━━━ Provided entries

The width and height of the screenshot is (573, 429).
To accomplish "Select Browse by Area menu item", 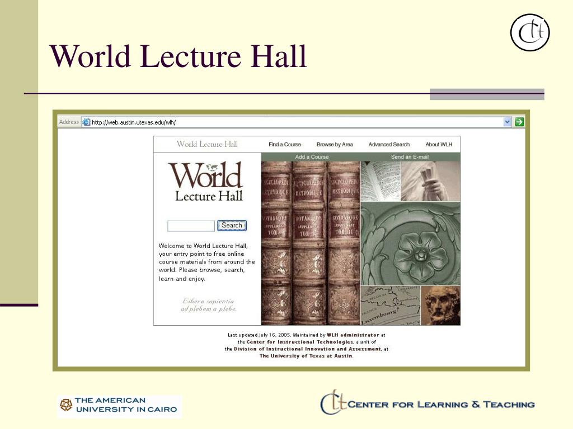I will click(x=335, y=145).
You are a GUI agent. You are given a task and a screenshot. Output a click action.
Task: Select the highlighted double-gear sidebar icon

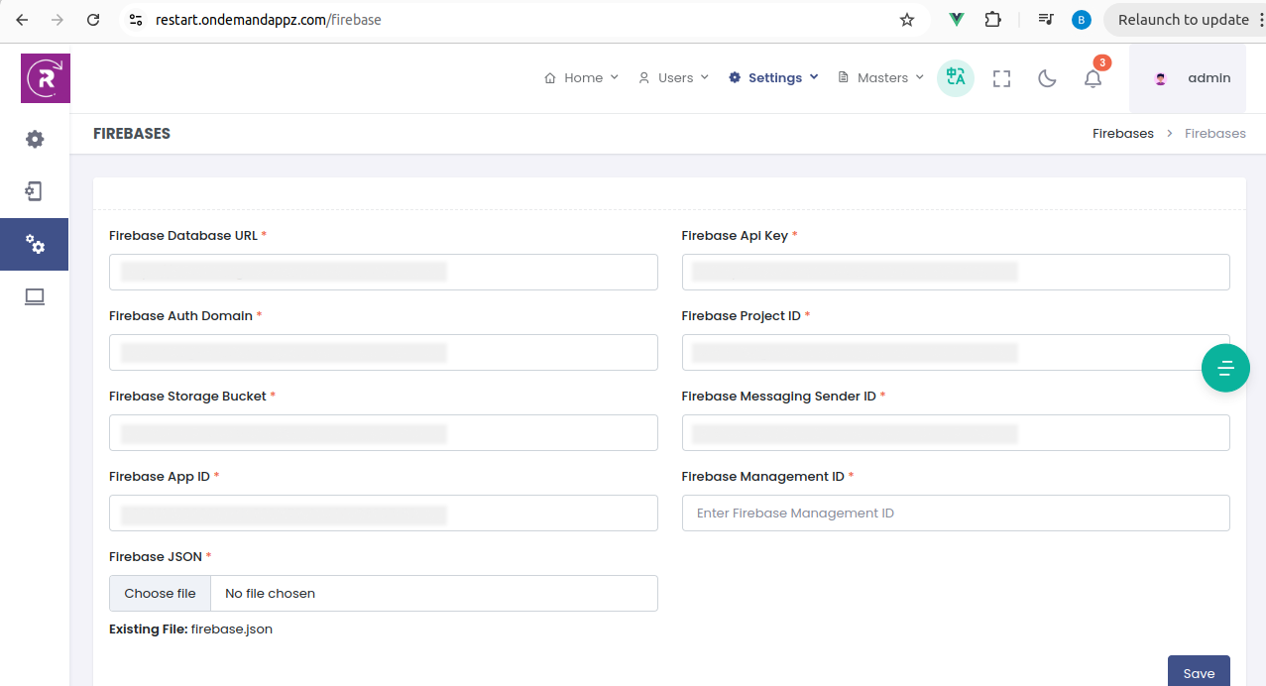click(35, 244)
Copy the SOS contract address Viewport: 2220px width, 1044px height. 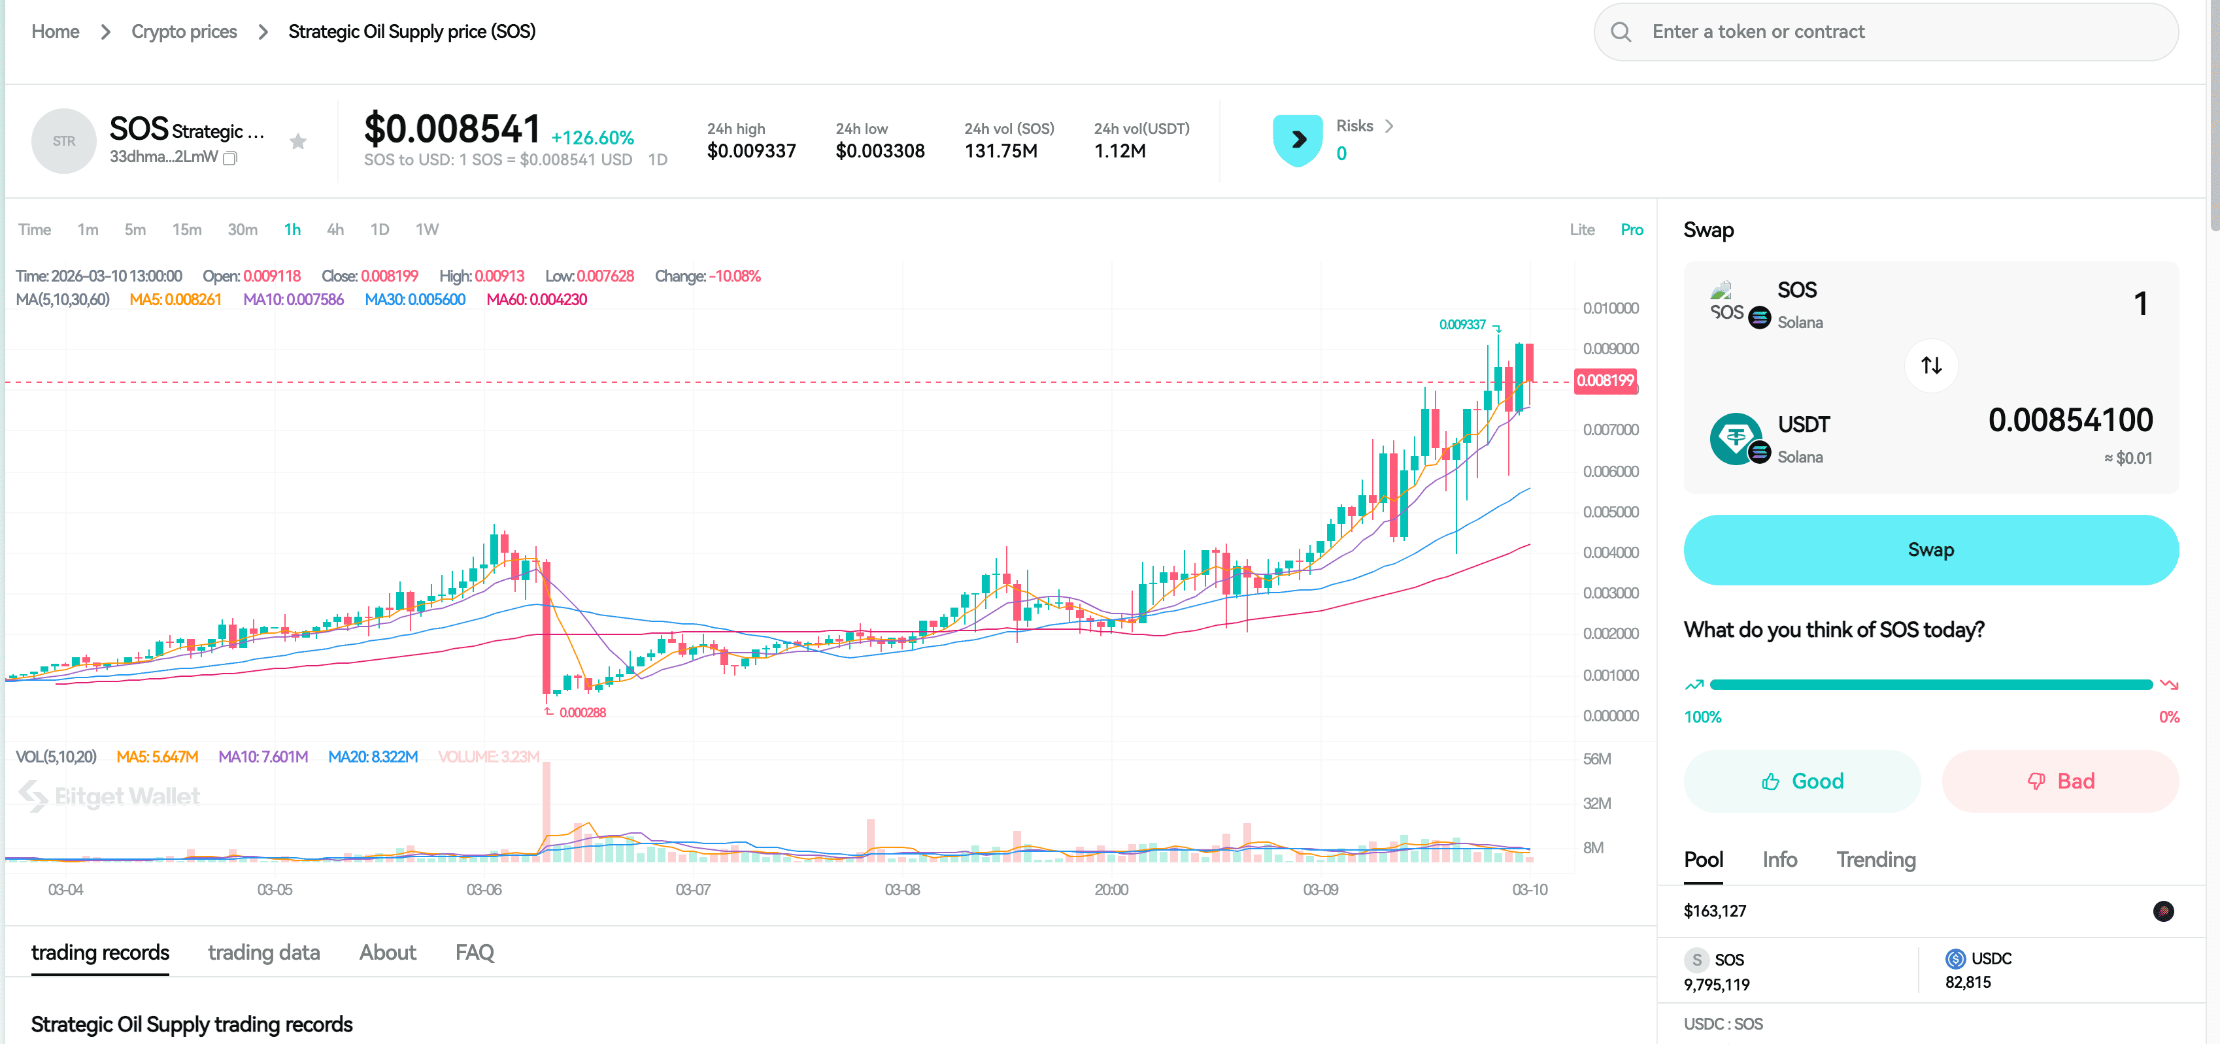230,158
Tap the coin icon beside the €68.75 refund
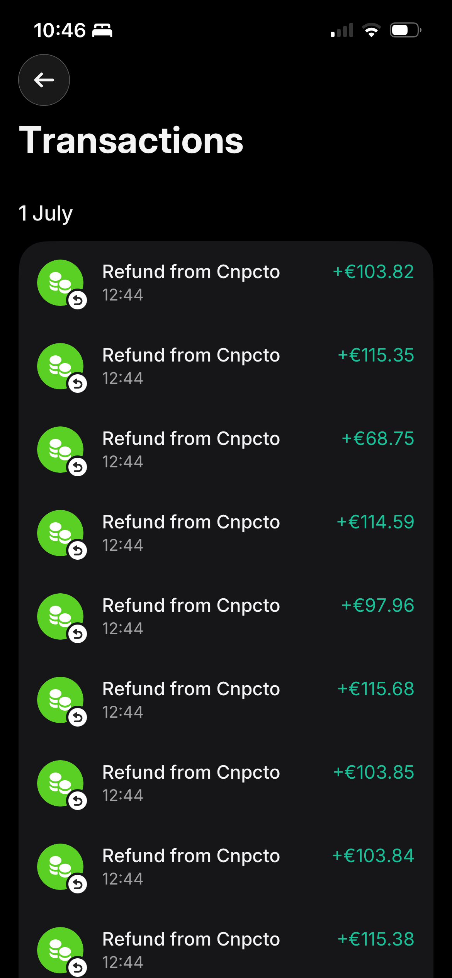This screenshot has width=452, height=978. [60, 450]
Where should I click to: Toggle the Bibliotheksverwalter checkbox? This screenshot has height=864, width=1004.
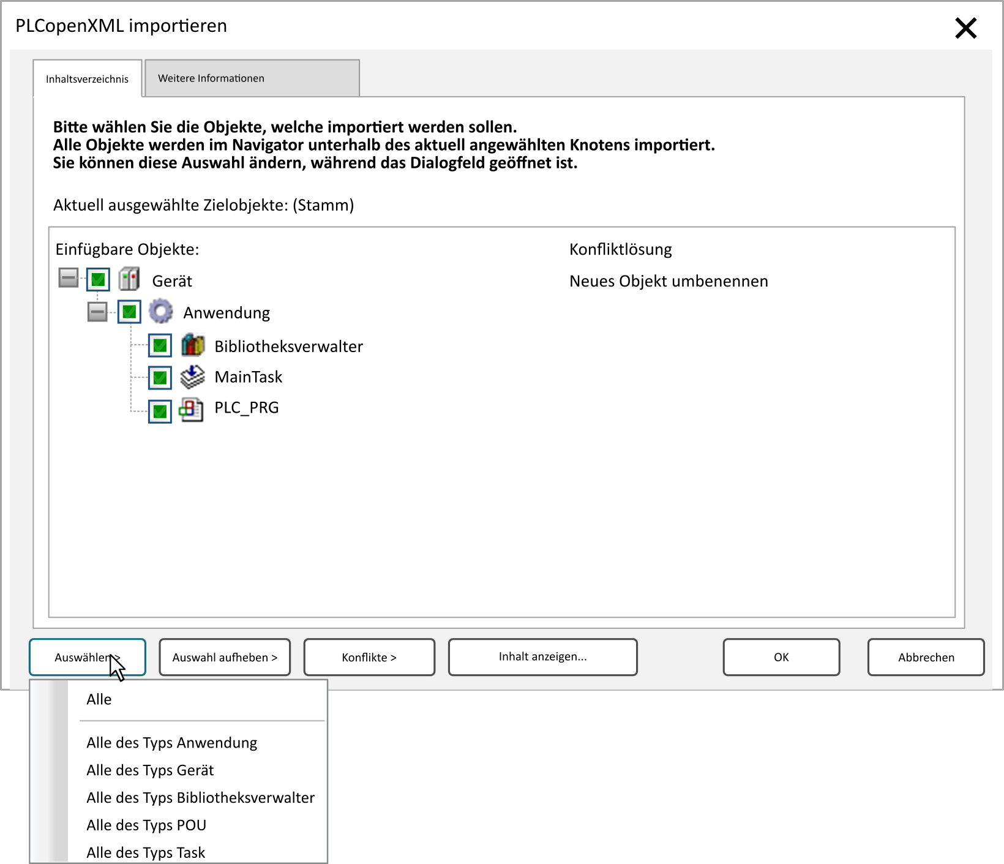[160, 346]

━━━━━━

Nothing but the lines from the one that contains "Tap the coin icon beside the €68.75 refund" through the last line of the records belongs in the answer, reproduced exactly, with no pictures.

Tap the coin icon beside the €68.75 refund
This screenshot has width=452, height=978. [60, 450]
Where should I click to: Toggle the Bibliotheksverwalter checkbox? This screenshot has height=864, width=1004.
[160, 346]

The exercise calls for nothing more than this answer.